▶ _WHAT TO PRODUCE_:
Reproduce the lines of the records verbatim, starting at the line that contains "This screenshot has height=753, width=839." and ending at the line that contains "Looking at the screenshot, I should [x=211, y=100].", both included.

▶ _INPUT MATERIAL_:
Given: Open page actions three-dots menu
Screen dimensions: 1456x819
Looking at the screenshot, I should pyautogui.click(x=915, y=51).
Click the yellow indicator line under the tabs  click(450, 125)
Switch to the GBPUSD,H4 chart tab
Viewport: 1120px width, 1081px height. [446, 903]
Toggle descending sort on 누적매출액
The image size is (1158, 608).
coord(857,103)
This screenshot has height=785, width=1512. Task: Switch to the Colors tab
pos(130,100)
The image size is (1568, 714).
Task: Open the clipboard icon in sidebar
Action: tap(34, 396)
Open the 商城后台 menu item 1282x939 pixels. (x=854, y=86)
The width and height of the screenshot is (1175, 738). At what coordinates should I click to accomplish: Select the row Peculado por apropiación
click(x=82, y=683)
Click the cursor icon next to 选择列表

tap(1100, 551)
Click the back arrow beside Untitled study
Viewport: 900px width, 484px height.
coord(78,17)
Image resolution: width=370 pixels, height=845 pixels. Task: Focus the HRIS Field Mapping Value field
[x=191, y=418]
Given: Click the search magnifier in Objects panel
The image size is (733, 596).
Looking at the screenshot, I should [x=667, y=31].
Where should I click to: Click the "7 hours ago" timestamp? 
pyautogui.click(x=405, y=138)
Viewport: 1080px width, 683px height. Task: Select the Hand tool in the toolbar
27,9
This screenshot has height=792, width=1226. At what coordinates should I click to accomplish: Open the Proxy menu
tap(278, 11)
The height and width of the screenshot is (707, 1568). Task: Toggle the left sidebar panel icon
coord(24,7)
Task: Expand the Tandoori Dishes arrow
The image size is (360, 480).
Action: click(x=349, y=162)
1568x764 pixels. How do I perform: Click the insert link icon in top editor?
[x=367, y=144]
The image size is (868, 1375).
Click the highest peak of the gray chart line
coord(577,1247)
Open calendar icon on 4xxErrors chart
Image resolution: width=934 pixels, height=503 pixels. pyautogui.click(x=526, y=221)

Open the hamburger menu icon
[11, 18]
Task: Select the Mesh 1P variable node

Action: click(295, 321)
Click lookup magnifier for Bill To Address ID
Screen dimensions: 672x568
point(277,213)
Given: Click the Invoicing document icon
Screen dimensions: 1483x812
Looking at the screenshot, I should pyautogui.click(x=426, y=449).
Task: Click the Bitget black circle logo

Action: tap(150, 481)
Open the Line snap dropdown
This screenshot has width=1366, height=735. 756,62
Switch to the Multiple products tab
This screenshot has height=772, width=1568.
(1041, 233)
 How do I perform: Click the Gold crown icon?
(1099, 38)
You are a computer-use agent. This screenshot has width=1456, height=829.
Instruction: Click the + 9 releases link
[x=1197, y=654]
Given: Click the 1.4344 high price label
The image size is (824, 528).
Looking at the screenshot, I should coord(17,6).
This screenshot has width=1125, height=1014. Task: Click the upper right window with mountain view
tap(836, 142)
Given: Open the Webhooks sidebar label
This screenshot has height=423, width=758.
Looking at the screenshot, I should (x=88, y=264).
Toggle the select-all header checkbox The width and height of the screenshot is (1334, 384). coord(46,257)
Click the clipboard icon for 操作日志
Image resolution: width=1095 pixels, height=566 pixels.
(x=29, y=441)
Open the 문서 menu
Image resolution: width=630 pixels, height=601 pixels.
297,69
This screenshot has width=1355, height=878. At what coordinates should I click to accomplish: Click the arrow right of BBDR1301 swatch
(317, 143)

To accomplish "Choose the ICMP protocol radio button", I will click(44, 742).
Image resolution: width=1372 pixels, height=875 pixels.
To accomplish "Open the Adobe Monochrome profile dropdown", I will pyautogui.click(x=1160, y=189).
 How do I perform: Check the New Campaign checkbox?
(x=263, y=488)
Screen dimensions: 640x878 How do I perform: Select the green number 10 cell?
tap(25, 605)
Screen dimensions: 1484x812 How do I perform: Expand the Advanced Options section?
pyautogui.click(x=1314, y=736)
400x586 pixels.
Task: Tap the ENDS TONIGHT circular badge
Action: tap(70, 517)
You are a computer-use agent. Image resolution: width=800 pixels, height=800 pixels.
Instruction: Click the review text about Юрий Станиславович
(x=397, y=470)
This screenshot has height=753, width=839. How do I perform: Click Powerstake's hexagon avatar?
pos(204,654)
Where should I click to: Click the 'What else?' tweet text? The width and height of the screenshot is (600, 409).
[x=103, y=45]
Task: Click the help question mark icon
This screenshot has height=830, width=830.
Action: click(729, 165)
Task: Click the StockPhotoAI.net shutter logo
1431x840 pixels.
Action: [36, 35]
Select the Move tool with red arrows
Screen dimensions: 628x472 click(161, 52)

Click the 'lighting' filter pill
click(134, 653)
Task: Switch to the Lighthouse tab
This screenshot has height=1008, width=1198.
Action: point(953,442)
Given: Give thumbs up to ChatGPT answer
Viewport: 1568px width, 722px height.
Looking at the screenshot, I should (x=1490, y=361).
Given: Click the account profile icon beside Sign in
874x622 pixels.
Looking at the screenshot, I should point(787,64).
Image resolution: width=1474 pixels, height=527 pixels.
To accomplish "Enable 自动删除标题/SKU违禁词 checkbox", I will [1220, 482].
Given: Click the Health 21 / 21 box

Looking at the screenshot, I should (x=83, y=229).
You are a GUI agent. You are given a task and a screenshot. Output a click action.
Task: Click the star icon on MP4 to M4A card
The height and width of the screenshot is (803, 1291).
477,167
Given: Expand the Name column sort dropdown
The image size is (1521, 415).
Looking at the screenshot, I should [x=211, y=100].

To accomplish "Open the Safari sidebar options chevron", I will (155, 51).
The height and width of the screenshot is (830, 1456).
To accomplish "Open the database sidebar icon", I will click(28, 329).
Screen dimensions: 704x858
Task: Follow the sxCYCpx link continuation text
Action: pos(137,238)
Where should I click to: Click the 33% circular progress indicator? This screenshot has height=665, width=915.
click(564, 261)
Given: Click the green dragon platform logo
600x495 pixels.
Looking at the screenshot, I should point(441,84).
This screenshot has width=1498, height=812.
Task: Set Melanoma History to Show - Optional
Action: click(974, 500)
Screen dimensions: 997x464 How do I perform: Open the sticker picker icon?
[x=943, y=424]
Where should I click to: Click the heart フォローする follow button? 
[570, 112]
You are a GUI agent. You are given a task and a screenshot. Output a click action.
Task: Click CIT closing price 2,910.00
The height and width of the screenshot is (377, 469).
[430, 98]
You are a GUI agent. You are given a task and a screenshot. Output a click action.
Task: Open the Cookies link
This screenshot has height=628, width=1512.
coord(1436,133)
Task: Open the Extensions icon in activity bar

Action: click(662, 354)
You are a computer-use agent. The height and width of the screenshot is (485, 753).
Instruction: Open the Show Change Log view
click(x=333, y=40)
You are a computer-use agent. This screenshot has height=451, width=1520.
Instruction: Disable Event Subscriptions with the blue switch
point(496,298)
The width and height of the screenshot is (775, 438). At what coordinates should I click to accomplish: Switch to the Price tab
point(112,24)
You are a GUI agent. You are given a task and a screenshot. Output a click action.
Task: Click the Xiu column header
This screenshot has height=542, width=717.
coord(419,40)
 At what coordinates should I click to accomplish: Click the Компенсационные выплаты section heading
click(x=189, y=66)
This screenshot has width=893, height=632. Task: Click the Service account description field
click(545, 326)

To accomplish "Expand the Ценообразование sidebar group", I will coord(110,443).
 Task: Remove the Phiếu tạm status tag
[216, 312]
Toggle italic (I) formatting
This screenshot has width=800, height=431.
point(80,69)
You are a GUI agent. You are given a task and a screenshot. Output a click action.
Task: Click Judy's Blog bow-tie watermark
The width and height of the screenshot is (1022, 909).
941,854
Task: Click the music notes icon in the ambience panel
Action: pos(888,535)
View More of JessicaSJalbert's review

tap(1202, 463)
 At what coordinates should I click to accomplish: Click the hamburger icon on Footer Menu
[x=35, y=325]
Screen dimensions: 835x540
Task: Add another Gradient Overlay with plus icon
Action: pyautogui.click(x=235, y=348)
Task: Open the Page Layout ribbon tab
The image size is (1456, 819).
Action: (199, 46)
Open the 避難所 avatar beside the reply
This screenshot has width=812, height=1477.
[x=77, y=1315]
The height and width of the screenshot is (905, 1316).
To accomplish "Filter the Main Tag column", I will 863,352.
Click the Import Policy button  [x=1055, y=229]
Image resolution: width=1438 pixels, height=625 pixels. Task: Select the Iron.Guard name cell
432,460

▶ _WRITTEN REPLY_:
This screenshot has height=753, width=839. How do I perform: Click Powerstake's hexagon avatar?
pos(204,654)
Where should I click to: Click the 'What else?' tweet text? The width and height of the screenshot is (600, 409).
[x=103, y=45]
Task: Click the help question mark icon
This screenshot has height=830, width=830.
Action: click(729, 165)
Task: Click the StockPhotoAI.net shutter logo
1431x840 pixels.
Action: [36, 35]
Select the Move tool with red arrows
Screen dimensions: 628x472 click(161, 52)

Click the 'lighting' filter pill
click(134, 653)
Task: Switch to the Lighthouse tab
This screenshot has height=1008, width=1198.
Action: point(953,442)
Given: Give thumbs up to ChatGPT answer
Viewport: 1568px width, 722px height.
Looking at the screenshot, I should (x=1490, y=361).
Given: Click the account profile icon beside Sign in
874x622 pixels.
Looking at the screenshot, I should point(787,64).
Image resolution: width=1474 pixels, height=527 pixels.
To accomplish "Enable 自动删除标题/SKU违禁词 checkbox", I will [1220, 482].
Given: Click the Health 21 / 21 box

Looking at the screenshot, I should (x=83, y=229).
You are a GUI agent. You are given a task and a screenshot. Output a click action.
Task: Click the star icon on MP4 to M4A card
The height and width of the screenshot is (803, 1291).
477,167
Given: Expand the Name column sort dropdown
The image size is (1521, 415).
Looking at the screenshot, I should [x=211, y=100].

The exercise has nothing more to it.